Here is the suggested method override:
C# | protected override ClassDef GetEntityClassDef (EntityOrComplexTypeWrapper entityOrComplexType) { String baseName; var entityType = entityOrComplexType as EntityTypeWrapper; bool isAbstract; if (entityType != null) { baseName = GetMyEntityBaseTypeName(entityType); // <-- substitute //baseName = GetEntityBaseTypeName(entityType); // <-- original isAbstract = entityType.IsAbstract; } else { baseName = "IbEm.ComplexObject"; isAbstract = false; } var classDef = new ClassDef(FmtName(entityOrComplexType.Name), FmtName(baseName), entityOrComplexType.Accessibility) .SetAbstract(isAbstract) .SetPartial(true); return classDef; } protected static string GetMyEntityBaseTypeName(EntityTypeWrapper entityType) { if (entityType.Tag.Contains("Actor")) return "Actor"; // ToDo: replace magic string return GetEntityBaseTypeName(entityType); } |
VB | Protected Overrides Function GetEntityClassDef(ByVal entityOrComplexType As _ EntityOrComplexTypeWrapper) As ClassDef Dim baseName As String Dim entityType = TryCast(entityOrComplexType, EntityTypeWrapper) Dim isAbstract As Boolean If entityType IsNot Nothing Then baseName = GetMyEntityBaseTypeName(entityType) ' <-- substitute 'baseName = GetEntityBaseTypeName(entityType); // <-- original isAbstract = entityType.IsAbstract Else baseName = "IbEm.ComplexObject" isAbstract = False End If Dim classDef = New ClassDef(FmtName(entityOrComplexType.Name), FmtName(baseName), _ entityOrComplexType.Accessibility).SetAbstract(isAbstract).SetPartial(True) Return classDef End Function Protected Shared Function GetMyEntityBaseTypeName(ByVal _ entityType As EntityTypeWrapper) As String If entityType.Tag.Contains("Actor") Then ' ToDo: replace magic string Return "Actor" End If Return GetEntityBaseTypeName(entityType) End Function |
Notice that the GetMyEntityBaseTypeName method checks for the word "Actor" in the Tag property that DevForce added to the EDM Designer properties. If the Tag contains "Actor" (as it will for Customer), the method returns the "Actor" base name ... and Customer inherits from Actor. If it doesn't (as Order does not), the method returns the injected base type name - "EntityBase" in this case - and Order inherits directly from EntityBase.

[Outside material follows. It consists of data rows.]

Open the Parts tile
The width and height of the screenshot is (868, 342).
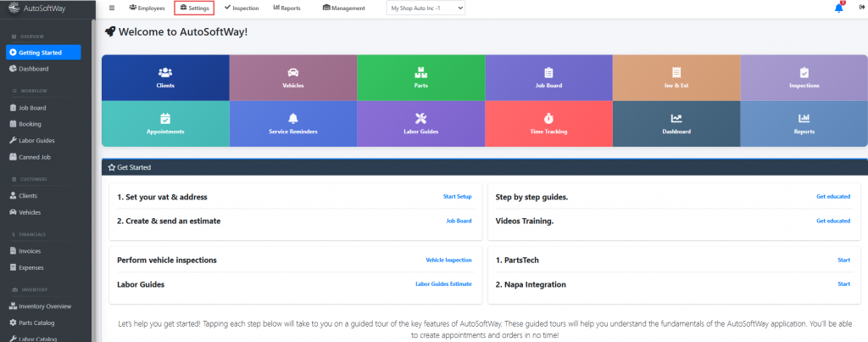click(420, 78)
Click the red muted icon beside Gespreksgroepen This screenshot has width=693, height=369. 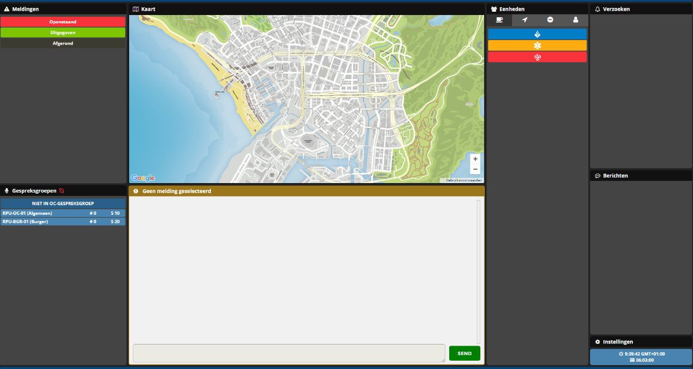coord(62,190)
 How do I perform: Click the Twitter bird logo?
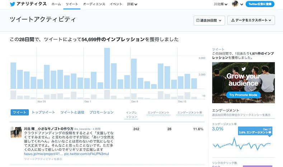13,4
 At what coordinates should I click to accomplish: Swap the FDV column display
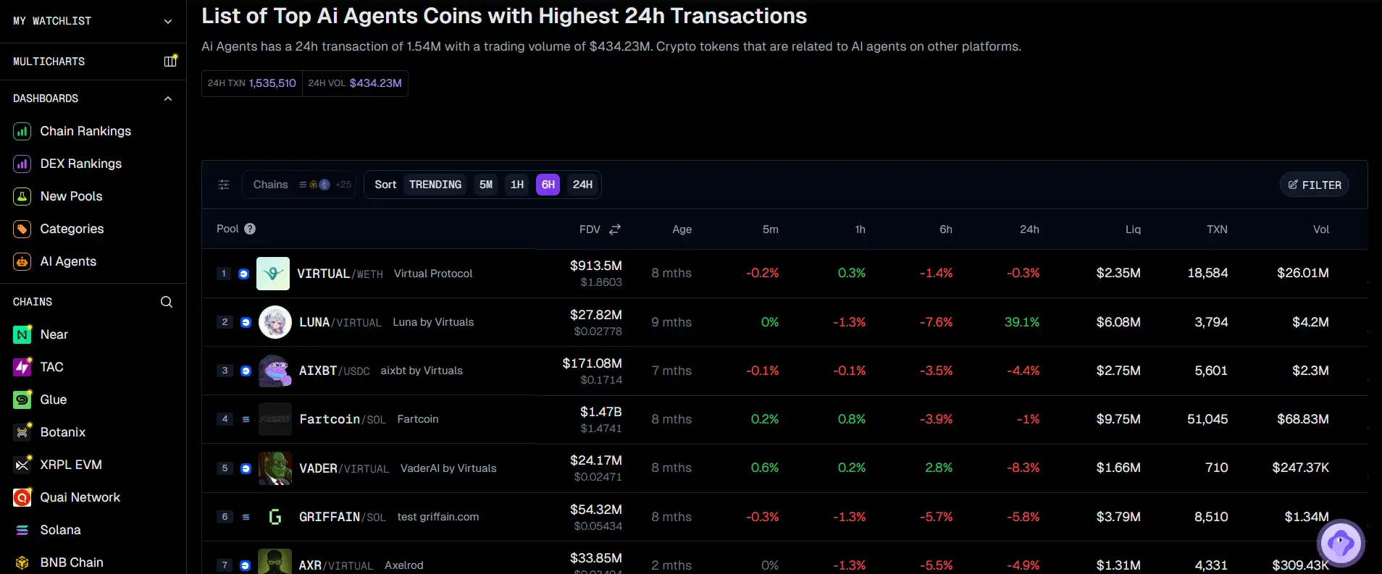coord(615,229)
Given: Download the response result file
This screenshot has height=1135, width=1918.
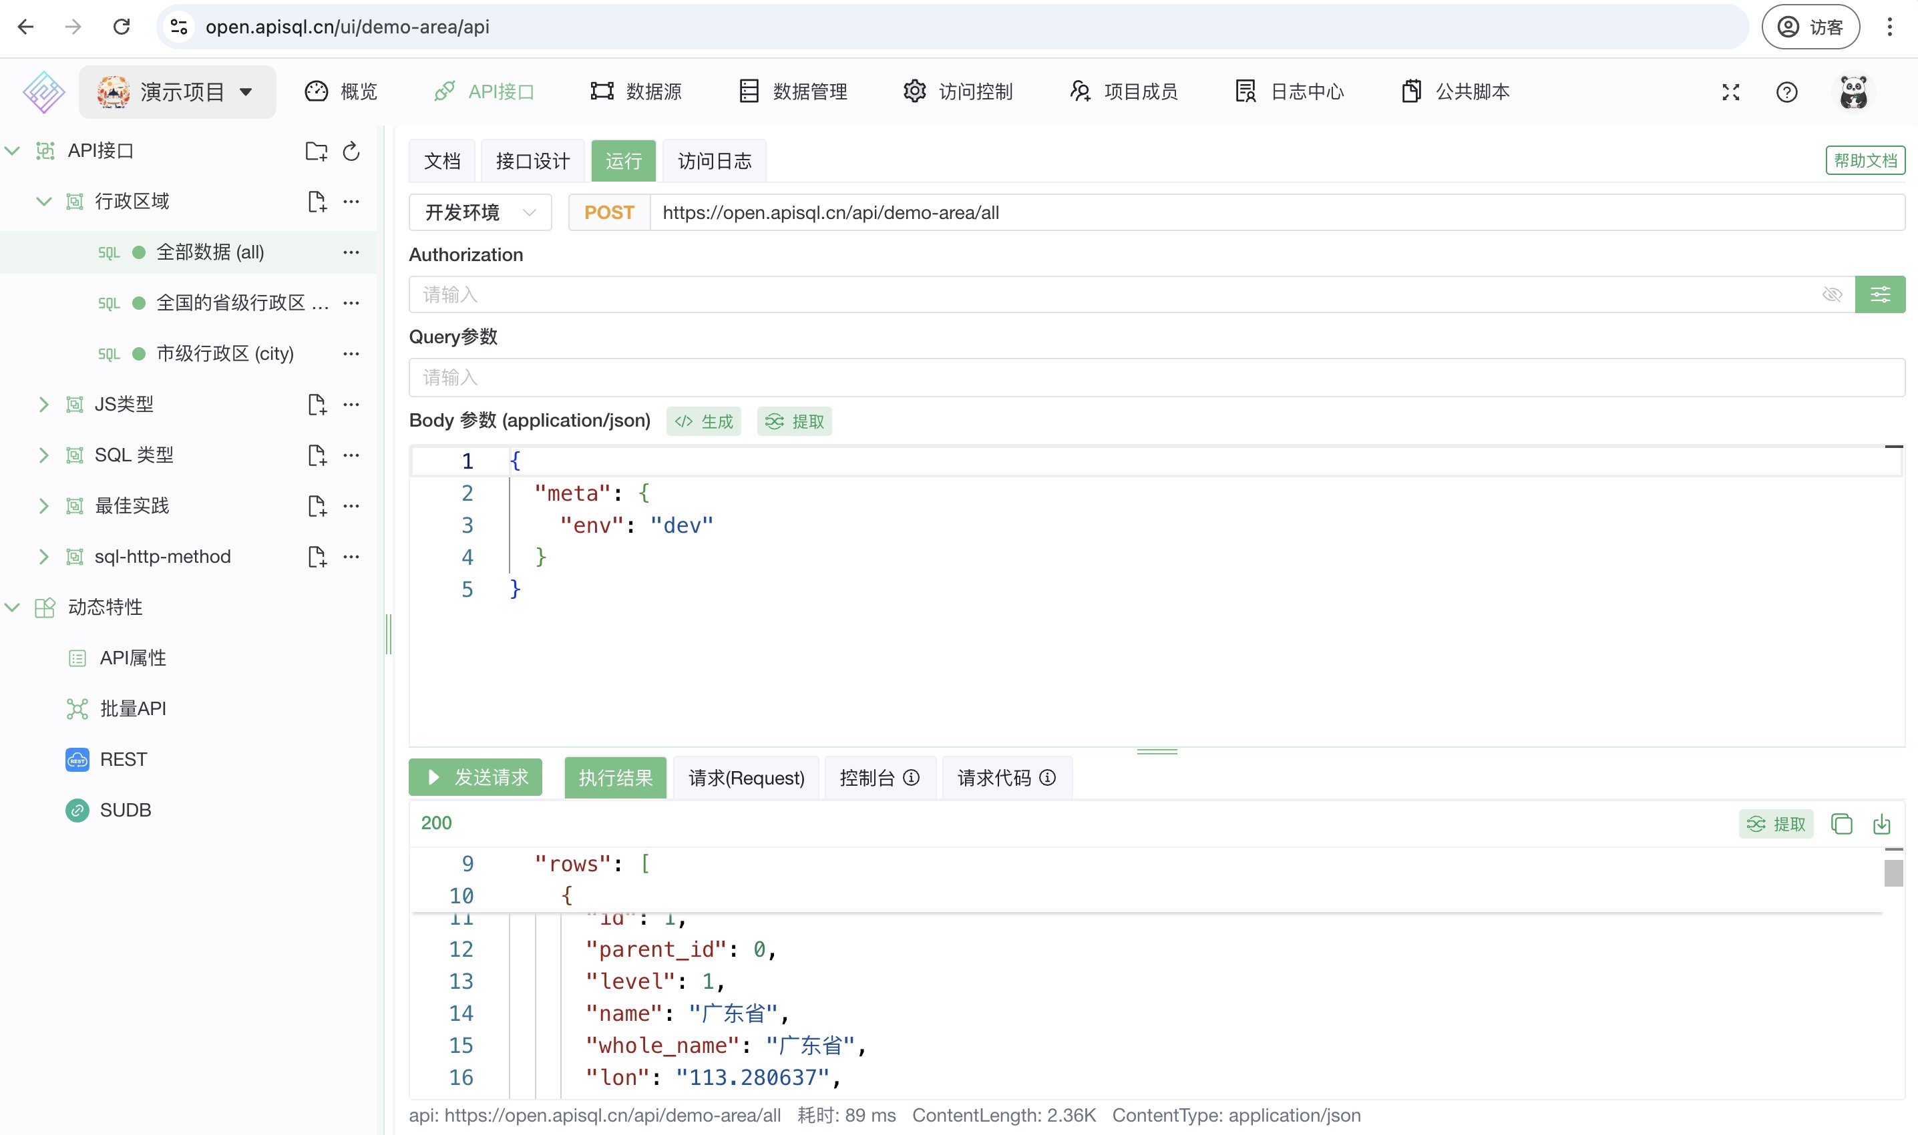Looking at the screenshot, I should coord(1882,824).
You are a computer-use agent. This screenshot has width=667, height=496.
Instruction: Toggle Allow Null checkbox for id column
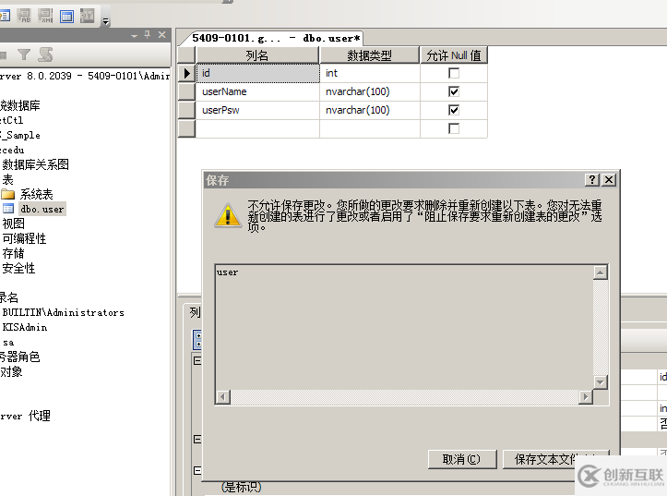(453, 73)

The Tag property is a great way to tell your custom code generation method what to do on a case-by-case basis. It's easy to set from within the EDM Designer.
Important: The Actor class must inherit from the DevForce Entity class. It probably will inherit from your EntityBase which inherits from Entity.
C# | [DataContract(IsReference = true)] [IbEm.DiscoverableType(IbEm.DiscoverableTypeMode.KnownType)] public abstract class Actor : EntityBase { ... } |
VB | <DataContract(IsReference = True)> <IbEm.DiscoverableType(IbEm.DiscoverableTypeMode.KnownType)> Public MustInherit Class Actor Inherits EntityBase End Class |
Do not insert another entity model class between Actor and Entity. The Entity Framework demands an unbroken chain of entity inheritance within the model. Customer->Actor->EntityBase->Entity is OK because, once you get to Actor, there are no more entity model ancestor classes. Customer->Actor->SomeModelEntity->EntityBase->Entity is not OK.